European regulators have adopted a guideline on biosimilar antibody drugs; industry can expect its publication in a couple of weeks. However, many experts already anticipate a cautious approach, requiring separate clinical trials for different diseases addressed by the same antibody, as Reuters notes.
In a release, the EMA briefly touched on the guidelines, titled 'Similar Biological Medicinal Products Containing Monoclonal Antibodies,' which will be released for a five-month public consultation period. "This guideline lays down the nonclinical and clinical requirements for monoclonal antibody-containing medicines claiming to be similar to another one already marketed," it explains.

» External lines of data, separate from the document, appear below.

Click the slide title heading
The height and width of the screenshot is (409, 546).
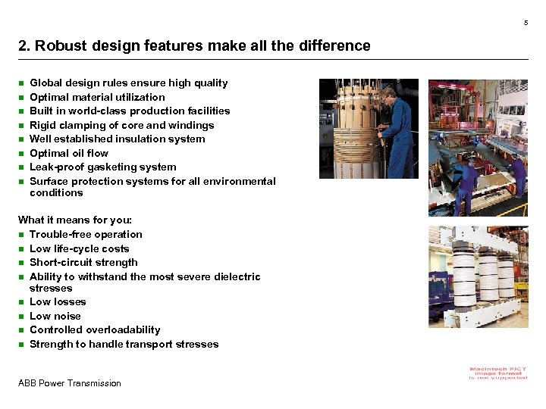(x=194, y=45)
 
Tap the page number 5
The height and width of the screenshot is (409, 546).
(x=526, y=22)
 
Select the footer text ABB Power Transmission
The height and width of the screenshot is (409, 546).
(x=69, y=383)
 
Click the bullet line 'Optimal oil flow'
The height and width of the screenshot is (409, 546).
(x=69, y=153)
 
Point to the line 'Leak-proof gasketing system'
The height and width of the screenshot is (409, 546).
(x=102, y=167)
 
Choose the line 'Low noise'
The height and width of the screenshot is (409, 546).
(x=55, y=316)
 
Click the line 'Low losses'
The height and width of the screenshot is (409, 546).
(x=58, y=301)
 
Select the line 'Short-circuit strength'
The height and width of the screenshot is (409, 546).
(x=83, y=262)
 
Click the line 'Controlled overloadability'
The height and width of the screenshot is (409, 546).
(x=95, y=329)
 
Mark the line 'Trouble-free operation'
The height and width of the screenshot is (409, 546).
(x=86, y=234)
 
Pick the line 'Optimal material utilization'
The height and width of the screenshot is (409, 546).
(x=97, y=97)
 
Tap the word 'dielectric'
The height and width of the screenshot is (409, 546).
(x=236, y=276)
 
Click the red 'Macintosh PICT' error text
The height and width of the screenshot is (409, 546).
(x=497, y=373)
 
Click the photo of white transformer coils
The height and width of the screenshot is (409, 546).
(x=478, y=280)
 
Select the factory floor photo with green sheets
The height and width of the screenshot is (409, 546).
(x=478, y=148)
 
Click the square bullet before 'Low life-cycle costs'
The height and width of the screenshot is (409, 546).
(x=22, y=248)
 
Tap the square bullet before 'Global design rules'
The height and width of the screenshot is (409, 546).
(x=22, y=83)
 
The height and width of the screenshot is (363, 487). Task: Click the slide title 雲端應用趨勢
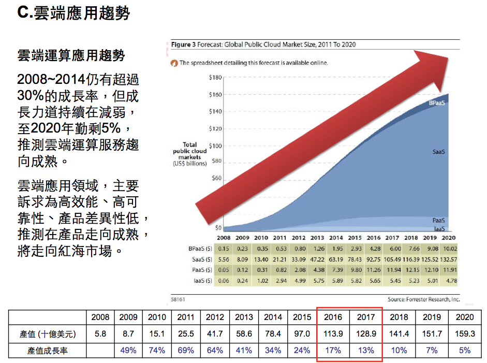[73, 13]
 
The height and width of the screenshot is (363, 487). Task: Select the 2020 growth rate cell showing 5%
[464, 351]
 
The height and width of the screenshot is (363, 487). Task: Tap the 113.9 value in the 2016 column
[333, 334]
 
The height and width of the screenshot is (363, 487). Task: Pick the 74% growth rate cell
[157, 351]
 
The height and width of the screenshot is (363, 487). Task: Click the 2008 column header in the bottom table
[100, 317]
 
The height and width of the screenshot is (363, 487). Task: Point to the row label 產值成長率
[48, 351]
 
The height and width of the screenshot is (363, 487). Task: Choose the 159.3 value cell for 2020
[464, 334]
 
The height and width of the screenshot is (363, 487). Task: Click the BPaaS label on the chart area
[437, 103]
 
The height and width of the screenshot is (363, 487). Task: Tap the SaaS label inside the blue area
[439, 152]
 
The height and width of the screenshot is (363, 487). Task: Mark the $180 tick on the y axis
[215, 78]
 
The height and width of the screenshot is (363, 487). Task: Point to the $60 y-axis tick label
[216, 178]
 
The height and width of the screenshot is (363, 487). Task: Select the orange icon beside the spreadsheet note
[174, 63]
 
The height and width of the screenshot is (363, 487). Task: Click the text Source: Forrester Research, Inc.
[423, 299]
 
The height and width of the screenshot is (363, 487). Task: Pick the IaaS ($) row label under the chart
[201, 281]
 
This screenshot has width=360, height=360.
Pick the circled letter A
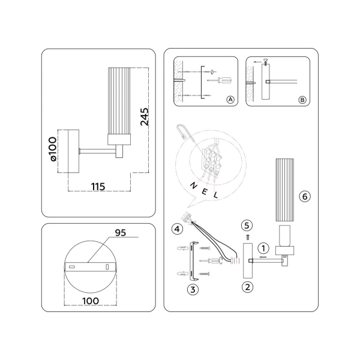pyautogui.click(x=230, y=100)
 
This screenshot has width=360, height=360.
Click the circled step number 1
pyautogui.click(x=262, y=247)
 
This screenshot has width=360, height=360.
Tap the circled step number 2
pyautogui.click(x=246, y=286)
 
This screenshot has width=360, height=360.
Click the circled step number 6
pyautogui.click(x=304, y=196)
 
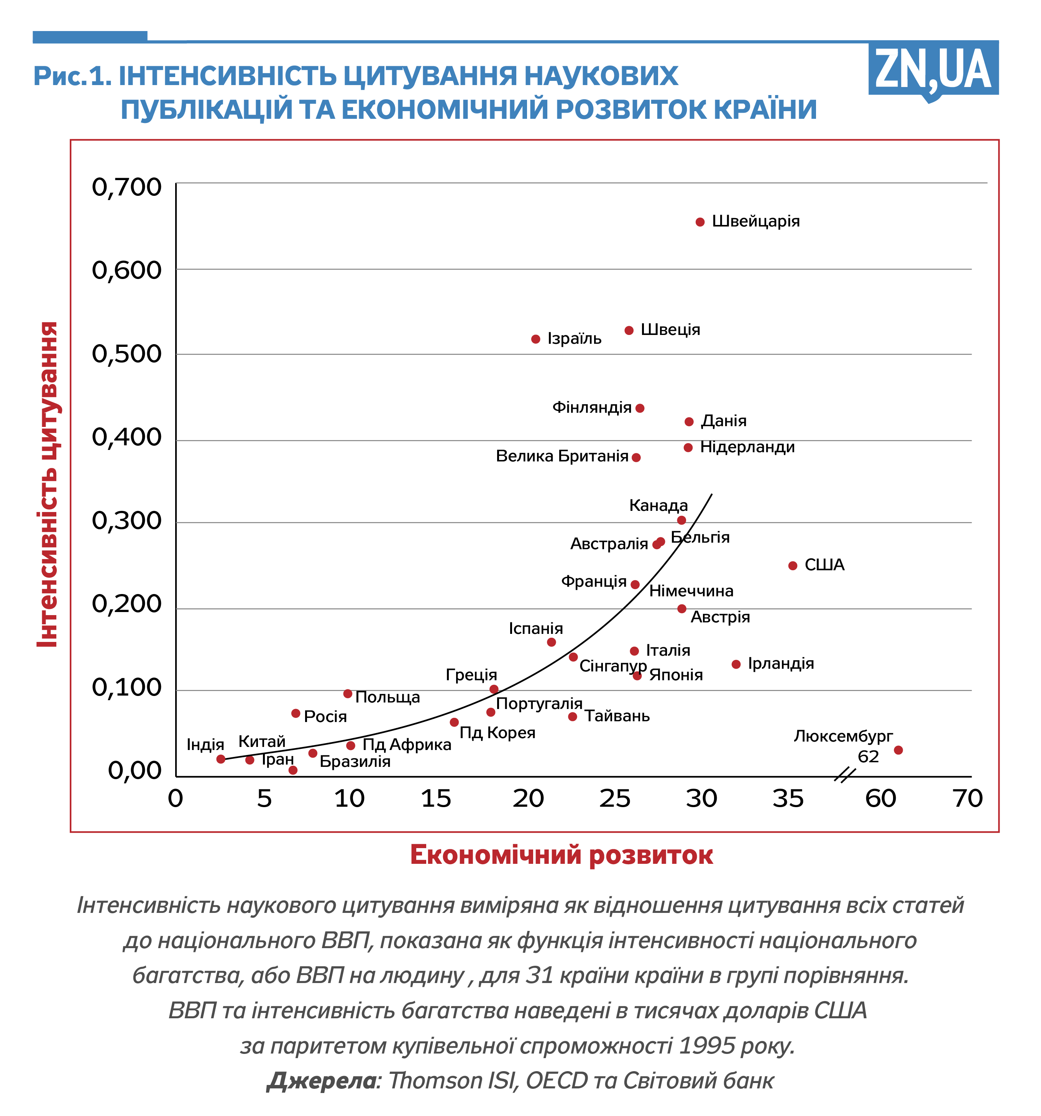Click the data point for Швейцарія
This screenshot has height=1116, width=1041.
point(699,222)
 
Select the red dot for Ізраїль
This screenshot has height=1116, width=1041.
point(536,339)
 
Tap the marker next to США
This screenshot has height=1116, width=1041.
point(793,566)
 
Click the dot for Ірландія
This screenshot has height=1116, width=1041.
point(736,664)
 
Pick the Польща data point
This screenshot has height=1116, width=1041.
point(348,694)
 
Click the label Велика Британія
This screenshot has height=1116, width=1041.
point(562,456)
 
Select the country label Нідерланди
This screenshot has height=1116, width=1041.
point(747,447)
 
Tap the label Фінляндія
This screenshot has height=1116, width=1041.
point(592,407)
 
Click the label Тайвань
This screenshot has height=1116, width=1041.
point(617,716)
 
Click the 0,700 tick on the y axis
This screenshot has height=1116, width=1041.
point(126,187)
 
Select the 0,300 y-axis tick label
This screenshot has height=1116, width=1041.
point(126,521)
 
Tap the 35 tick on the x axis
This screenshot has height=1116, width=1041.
point(788,798)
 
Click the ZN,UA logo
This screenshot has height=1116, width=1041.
point(933,70)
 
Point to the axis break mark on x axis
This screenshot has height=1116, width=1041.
point(844,776)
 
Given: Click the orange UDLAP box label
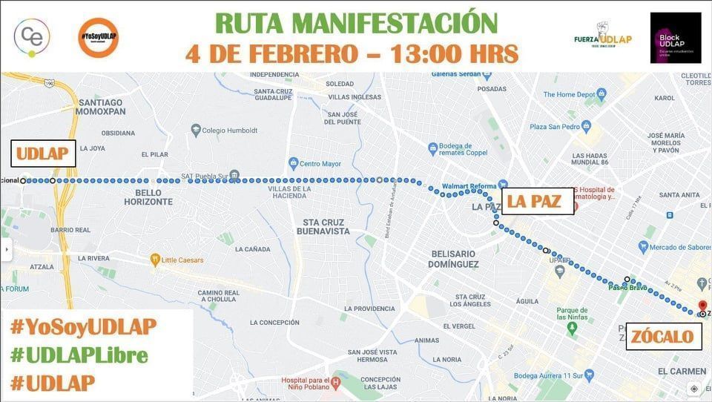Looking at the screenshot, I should pos(43,154).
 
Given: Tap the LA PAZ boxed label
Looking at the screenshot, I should pos(538,201).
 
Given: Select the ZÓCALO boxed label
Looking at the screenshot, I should pos(664,337).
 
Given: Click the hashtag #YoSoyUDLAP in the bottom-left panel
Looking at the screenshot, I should pos(83,326).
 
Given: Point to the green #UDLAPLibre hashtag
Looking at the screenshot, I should pos(79,355).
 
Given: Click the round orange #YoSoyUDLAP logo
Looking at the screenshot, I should pos(98,37).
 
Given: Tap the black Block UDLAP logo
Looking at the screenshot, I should pos(675,37).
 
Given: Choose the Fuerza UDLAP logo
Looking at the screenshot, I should pos(602,38).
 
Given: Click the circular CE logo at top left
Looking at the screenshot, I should pos(32,36).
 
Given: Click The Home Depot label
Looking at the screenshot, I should pos(574,94).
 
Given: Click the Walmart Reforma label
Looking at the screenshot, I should pos(469,185).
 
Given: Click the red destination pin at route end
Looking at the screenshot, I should pos(702,306).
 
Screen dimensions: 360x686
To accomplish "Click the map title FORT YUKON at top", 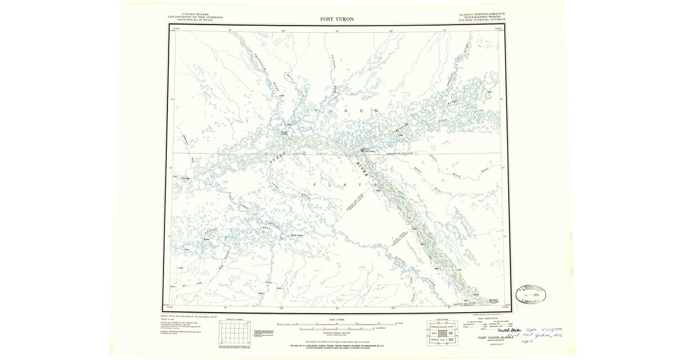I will click(337, 19).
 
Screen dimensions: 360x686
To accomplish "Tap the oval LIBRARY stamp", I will click(531, 294).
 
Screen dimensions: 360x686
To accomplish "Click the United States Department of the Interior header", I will click(195, 17).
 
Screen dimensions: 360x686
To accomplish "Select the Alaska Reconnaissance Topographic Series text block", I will click(481, 16).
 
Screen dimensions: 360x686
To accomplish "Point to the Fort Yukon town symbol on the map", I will click(364, 151).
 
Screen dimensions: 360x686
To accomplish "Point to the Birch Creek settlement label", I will click(297, 234).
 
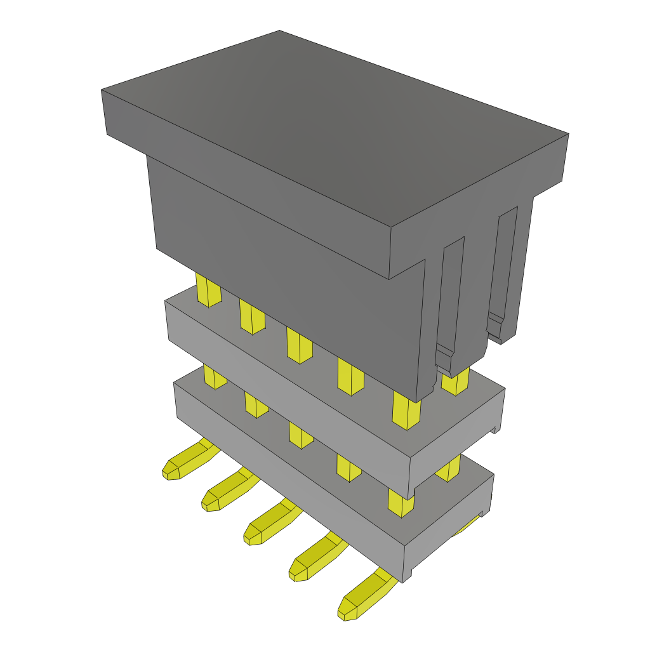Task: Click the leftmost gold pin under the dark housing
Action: (x=208, y=291)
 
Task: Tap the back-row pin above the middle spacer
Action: (x=454, y=383)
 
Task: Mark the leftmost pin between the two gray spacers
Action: (x=215, y=376)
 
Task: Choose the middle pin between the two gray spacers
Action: (x=300, y=435)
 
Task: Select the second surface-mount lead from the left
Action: (x=225, y=493)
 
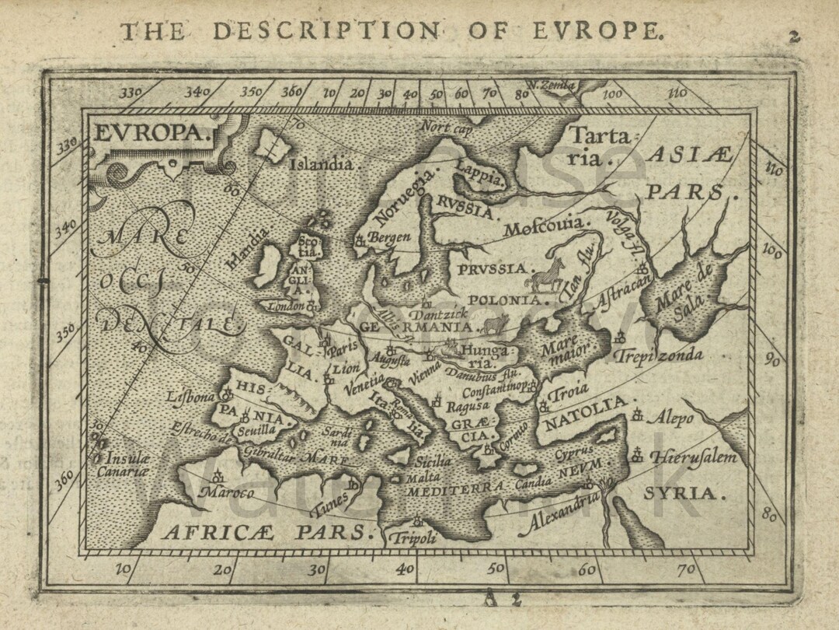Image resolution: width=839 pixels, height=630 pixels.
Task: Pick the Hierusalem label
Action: tap(693, 457)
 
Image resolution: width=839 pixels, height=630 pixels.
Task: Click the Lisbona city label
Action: tap(190, 397)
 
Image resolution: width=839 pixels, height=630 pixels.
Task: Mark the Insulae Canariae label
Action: tap(123, 464)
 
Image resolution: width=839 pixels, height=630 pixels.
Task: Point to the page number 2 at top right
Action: tap(793, 36)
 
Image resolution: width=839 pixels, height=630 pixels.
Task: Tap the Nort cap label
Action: tap(446, 127)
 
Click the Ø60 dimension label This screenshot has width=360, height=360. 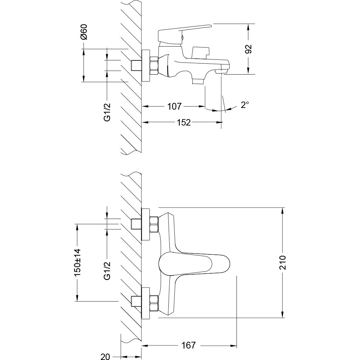(84, 32)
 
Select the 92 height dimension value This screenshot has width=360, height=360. (249, 49)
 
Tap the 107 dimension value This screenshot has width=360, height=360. (174, 107)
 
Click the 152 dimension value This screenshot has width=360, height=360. (184, 122)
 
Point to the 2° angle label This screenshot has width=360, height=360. (245, 105)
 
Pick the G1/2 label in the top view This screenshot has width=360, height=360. (107, 112)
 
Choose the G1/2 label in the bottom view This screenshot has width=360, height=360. (107, 271)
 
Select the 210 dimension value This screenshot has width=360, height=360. (283, 262)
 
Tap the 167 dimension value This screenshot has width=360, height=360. (188, 345)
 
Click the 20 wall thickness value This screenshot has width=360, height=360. (105, 357)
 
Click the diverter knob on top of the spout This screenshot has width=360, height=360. (199, 53)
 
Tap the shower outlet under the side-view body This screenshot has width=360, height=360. (198, 81)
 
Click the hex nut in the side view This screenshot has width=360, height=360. (154, 65)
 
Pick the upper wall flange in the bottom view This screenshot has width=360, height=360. (146, 224)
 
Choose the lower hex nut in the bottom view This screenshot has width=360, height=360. (154, 303)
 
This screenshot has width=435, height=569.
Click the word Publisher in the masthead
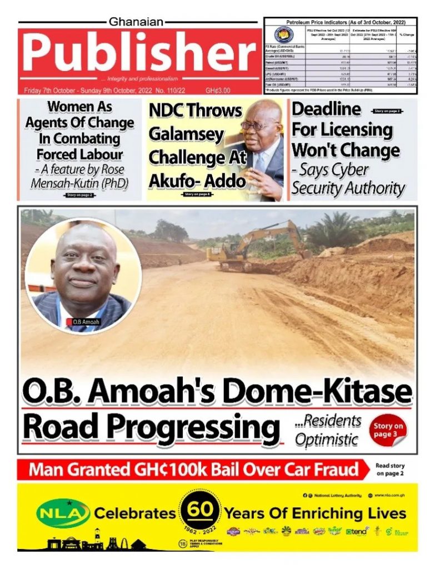pos(138,54)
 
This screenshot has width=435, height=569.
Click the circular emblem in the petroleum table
pos(282,34)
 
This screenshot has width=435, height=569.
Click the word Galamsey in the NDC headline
pos(178,134)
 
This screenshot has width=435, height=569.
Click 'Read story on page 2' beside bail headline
pos(390,470)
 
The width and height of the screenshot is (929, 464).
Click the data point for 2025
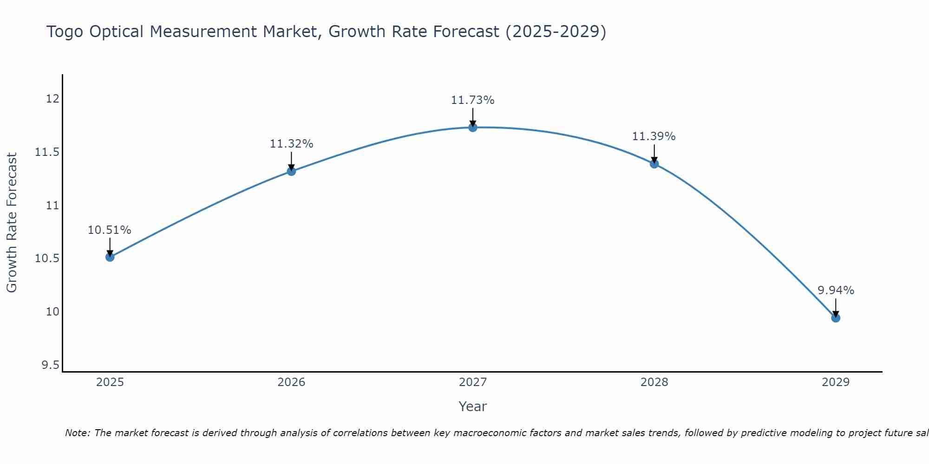(x=110, y=257)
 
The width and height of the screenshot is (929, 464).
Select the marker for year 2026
(x=291, y=171)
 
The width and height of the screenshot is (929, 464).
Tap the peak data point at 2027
(x=473, y=128)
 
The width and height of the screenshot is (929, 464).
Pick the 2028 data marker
(x=654, y=164)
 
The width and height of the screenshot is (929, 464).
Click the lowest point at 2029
(x=836, y=318)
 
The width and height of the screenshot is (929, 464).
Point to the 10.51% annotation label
(x=110, y=230)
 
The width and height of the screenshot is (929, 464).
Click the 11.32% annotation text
(x=291, y=144)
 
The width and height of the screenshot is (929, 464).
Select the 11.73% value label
(x=473, y=100)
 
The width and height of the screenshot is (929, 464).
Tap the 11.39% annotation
(x=654, y=136)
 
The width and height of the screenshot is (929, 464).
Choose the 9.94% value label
(x=836, y=290)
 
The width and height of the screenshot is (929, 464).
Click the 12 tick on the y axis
(x=52, y=99)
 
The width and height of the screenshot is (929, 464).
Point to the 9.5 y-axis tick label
(x=50, y=365)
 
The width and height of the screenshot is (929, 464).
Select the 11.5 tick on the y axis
(x=47, y=152)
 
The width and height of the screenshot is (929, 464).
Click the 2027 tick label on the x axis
(x=473, y=382)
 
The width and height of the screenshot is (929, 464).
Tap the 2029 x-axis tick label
(x=836, y=382)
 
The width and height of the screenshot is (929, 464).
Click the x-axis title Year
(x=473, y=406)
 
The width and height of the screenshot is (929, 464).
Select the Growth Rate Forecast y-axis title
(x=12, y=223)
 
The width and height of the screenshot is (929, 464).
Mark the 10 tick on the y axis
(x=52, y=312)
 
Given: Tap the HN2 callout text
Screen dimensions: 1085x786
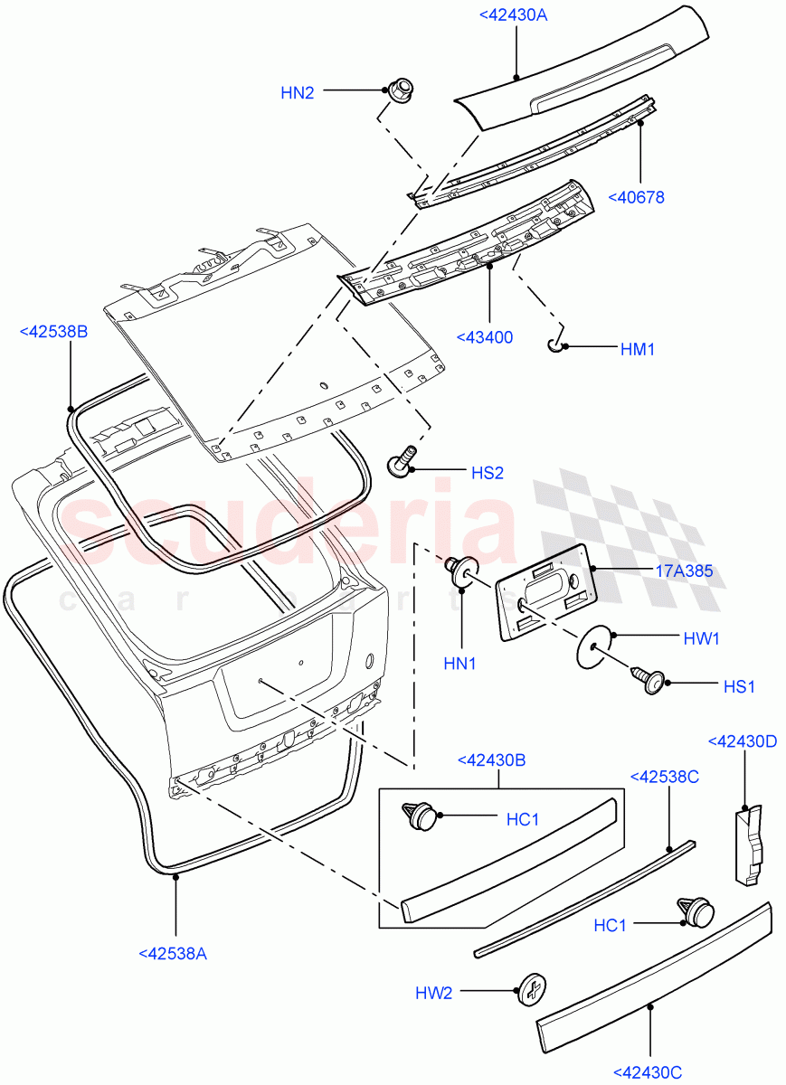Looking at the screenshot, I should (297, 91).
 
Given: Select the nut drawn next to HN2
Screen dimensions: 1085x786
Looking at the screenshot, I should (400, 90).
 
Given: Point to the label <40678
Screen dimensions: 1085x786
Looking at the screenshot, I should (636, 197).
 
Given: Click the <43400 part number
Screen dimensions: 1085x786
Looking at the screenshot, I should (485, 337).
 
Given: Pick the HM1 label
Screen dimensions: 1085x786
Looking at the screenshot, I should (637, 349).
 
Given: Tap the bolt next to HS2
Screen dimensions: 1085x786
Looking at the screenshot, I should (401, 462).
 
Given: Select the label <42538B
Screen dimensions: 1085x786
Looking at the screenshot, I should (53, 332).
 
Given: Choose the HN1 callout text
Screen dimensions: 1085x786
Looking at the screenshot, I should (459, 664).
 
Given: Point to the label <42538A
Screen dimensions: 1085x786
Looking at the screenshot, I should (173, 952).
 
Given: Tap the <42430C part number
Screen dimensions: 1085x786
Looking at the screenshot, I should (648, 1071).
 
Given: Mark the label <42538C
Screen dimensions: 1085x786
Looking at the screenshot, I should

Earlier this week, Lincoln Tsang, a partner at London law firm Arnold & Porter, told Reuters he expects the EMA to play it safe by requiring extensive testing. "My hunch is that they will be cautious in saying that if you can establish clinical efficacy and safety of a given product for a given indication you can't readily seek approval for another indication," he said. "Given it is such a big therapeutic area, I think they will not like to be seen to be too generous."
As Reuters notes, such testing could drive up the costs of producing biosimilars, thus making it hard for smaller companies to enter the arena. If costs are too high, only well-established players like Teva, Novartis and Hospira might have the ability to bring such products to market.